The sharp uptick in fraud that coincided with the digital evolution made it clear that banks, credit unions, and fintechs need to invest in a strategy that utilizes identity layers to keep their customers and their finances safe.
The steady rise in fraud over the last several years spiked—payment fraud rose 70% last year and is expected to increase by 95% in 2021—making it more challenging than ever to address the fraud threat while meeting increasing customer expectations.
The rising fraud threat
2020 saw a rapid influx of customers using digital channels and the amount of data flowing into financial systems. There’s been a seismic shift, and we’re not going back. According to a recent study, 80% of consumers now prefer to manage their finances digitally, leaving the door open for fraudsters to take advantage of digital newbies.

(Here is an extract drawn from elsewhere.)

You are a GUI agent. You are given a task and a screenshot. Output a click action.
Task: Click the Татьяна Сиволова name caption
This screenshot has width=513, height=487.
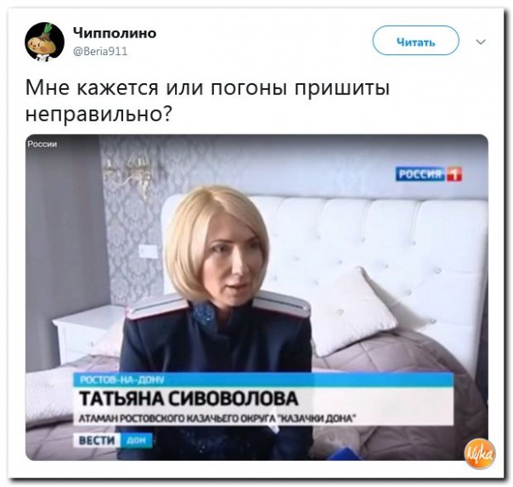189,399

The increase in online activity corresponded with criminal activity. The rates of synthetic identity, account opening, and account takeover fraud have risen as fraudsters’ tactics have evolved.
- 80% of fraud losses now come from synthetic identities
- In 2020 the rate of new account credit card fraud attempts rose 48%
- Account takeover accounted for 54% of all fraud attacks in 2020
Fraudsters will continue to take advantage of current conditions, moving from stimulus-related fraud back to more traditional forms of financial theft, and financial institutions must adapt in turn with robust identity layers.
Resolving the identity threat
In our recent white paper, developed in partnership with One World Identity, we explore how businesses can address the fraud threat. It requires a multilayered identity proofing strategy for both onboarding and ongoing authentication. By doing this, financial institutions can gain a holistic view of consumers and their associated risks, decreasing friction while enabling robust fraud protection.